On the other hand, failure to WORSHIP any of the known gods would be a completely valid mindset in such a world. (especially amoung adventurers who have seen gods and their followers at their worst). Such a veiw wouldn't be called atheism or agnosticism in the modern uses, but some cultural term (unalligned?) would be common.
Oh yes -- as I mentioned in my original post, I do not require that my players' characters be observant or devout.
I almost look at it more like political allegeinces. You can be "same allegience" which is good, "allied allegience" which is ok, or "opposed allegeince" which would be bad. But a person of "no allegience" would certainly be less offensive than opposing. Think carefully before you can create a world where you're more friendly to someone whose god put your god's eye out than someone who doesn't worship your god or any other.

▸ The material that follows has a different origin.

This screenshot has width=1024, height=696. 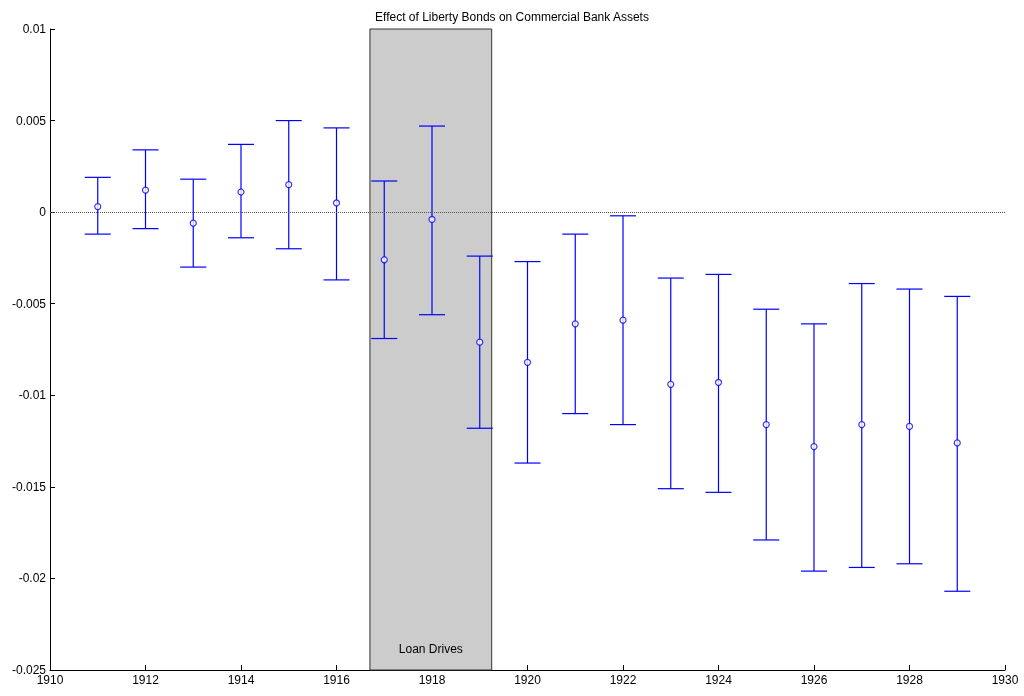 I want to click on y-tick-label: -0.015, so click(x=29, y=486).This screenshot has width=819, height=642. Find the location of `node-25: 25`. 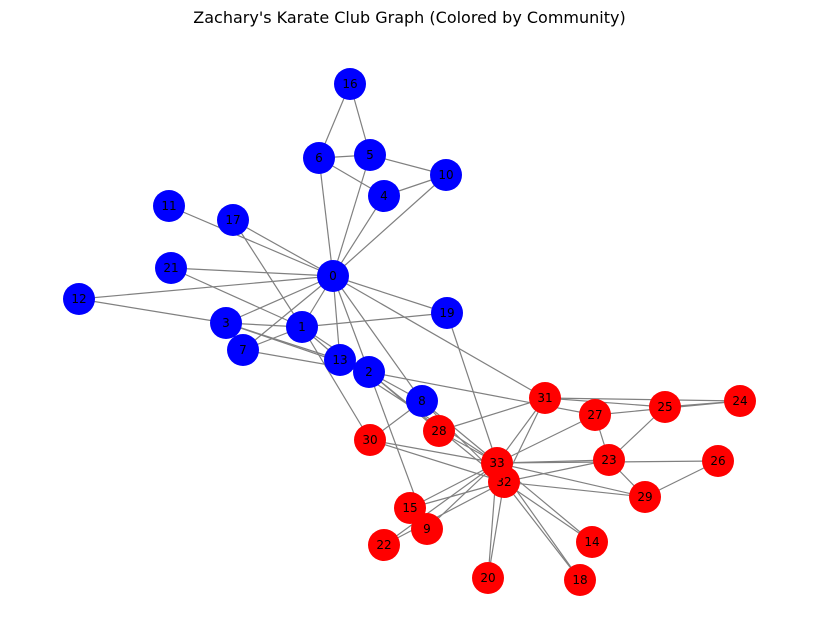

node-25: 25 is located at coordinates (665, 407).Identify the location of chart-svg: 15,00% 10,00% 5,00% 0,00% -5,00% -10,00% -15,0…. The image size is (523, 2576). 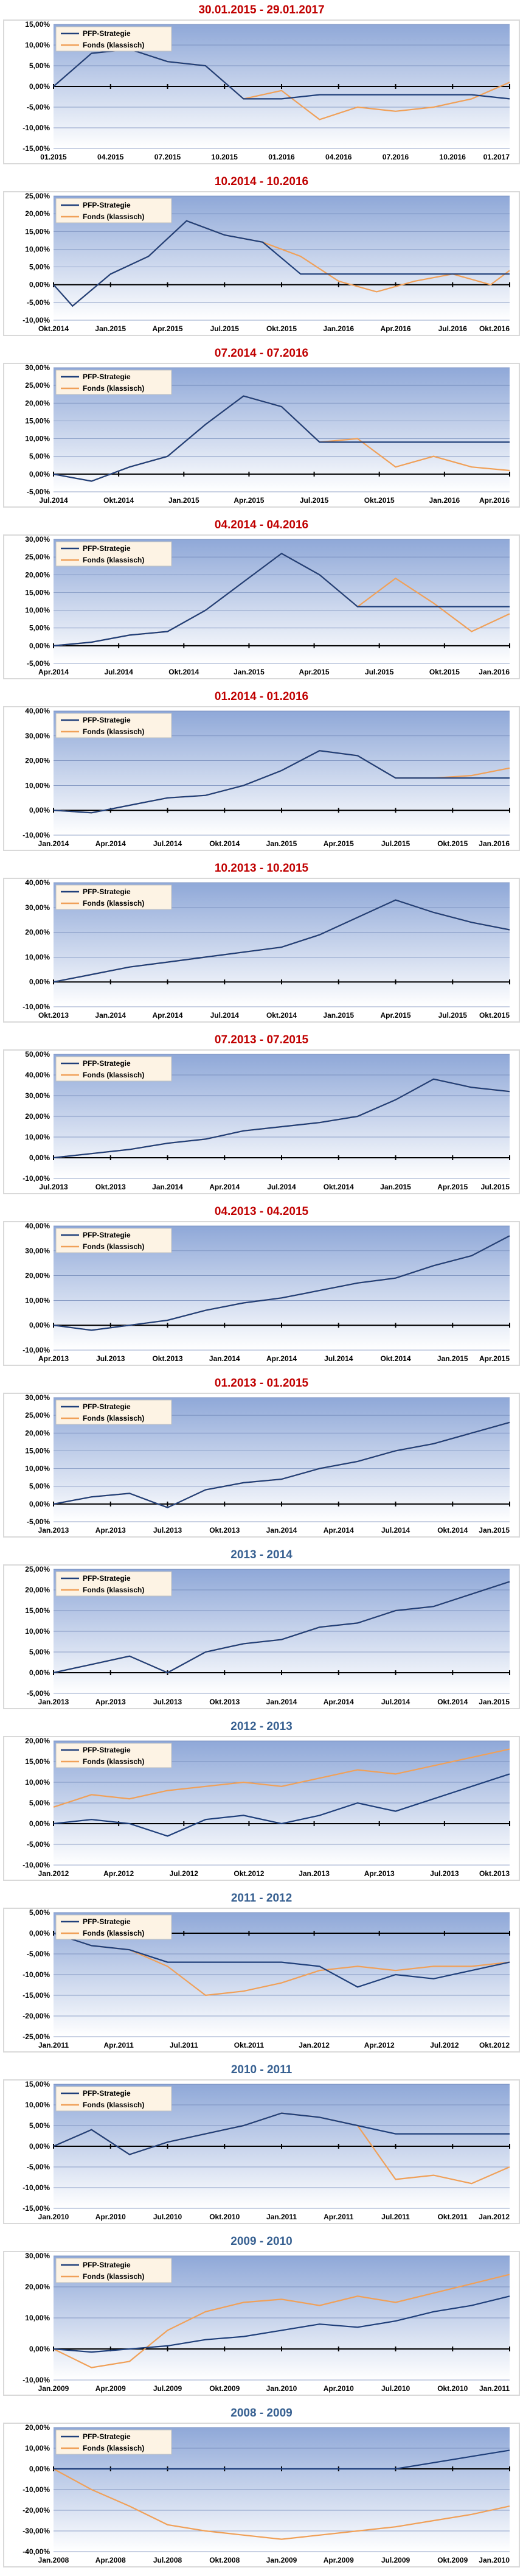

"Better the infidel than the Pope" as they used to say in Constantinople.
This very much depends on how you set up oppositions in your theology, though. In my lawfully-aligned state-ist religions, the followers of the two gods that hate eachother are knit together through the civil service bureaucracy which has ritualized the two gods' conflict by drawing all inquisitors and prosecutors from the evil god's church and all opposing counsel from the good god's church.
The D&D Players' Handbook gods are truly terrible, though. For me, a formative influence in understanding polytheism in gaming was Greg Stafford's Runequest which is very much focused on organizing the other religions into a hierarchy of evils -- because the evils are organized into a hierarchy, it does allow for normally opposing faiths to band together to deal wiht a greater evil, though.
I must say, Kahuna Burger, it is a always pleasure to read your posts (don't worry I'm not expecting a return of the compliment); it is always a pleasure to see such reasoned argument.